━━━━━ SUPPLIED MATERIAL

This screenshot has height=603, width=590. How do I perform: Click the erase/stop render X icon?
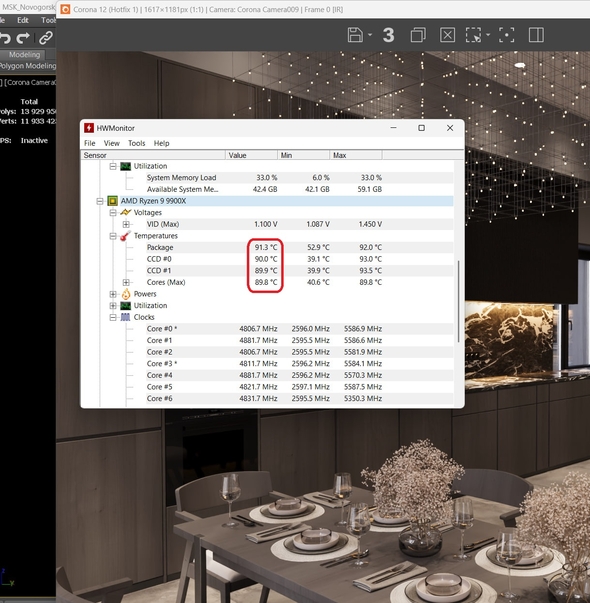pos(447,35)
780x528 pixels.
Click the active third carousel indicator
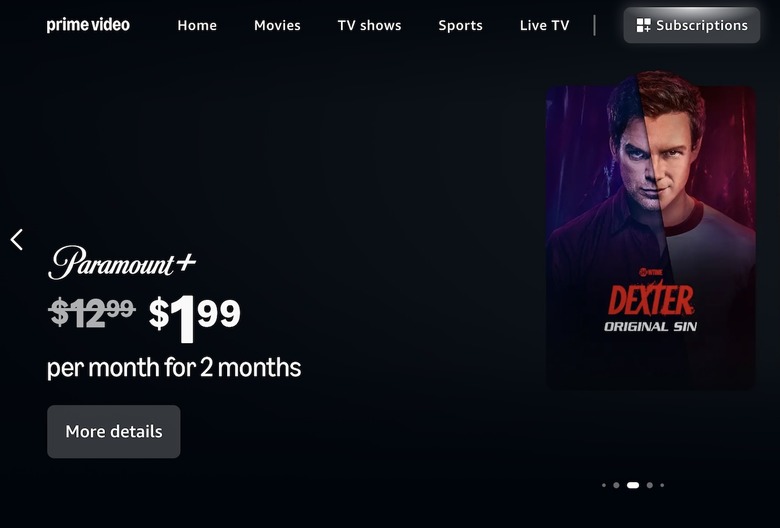point(633,485)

━━━━━━━━━━

=== WHAT IS REQUIRED ===
Pictures don't belong in the copy. Transcribe every record exactly as it appears.

=== ANSWER TO THIS PROBLEM ===
This screenshot has height=603, width=590. How do I perform: Click the erase/stop render X icon?
pos(447,35)
780x528 pixels.
Click the active third carousel indicator
point(633,485)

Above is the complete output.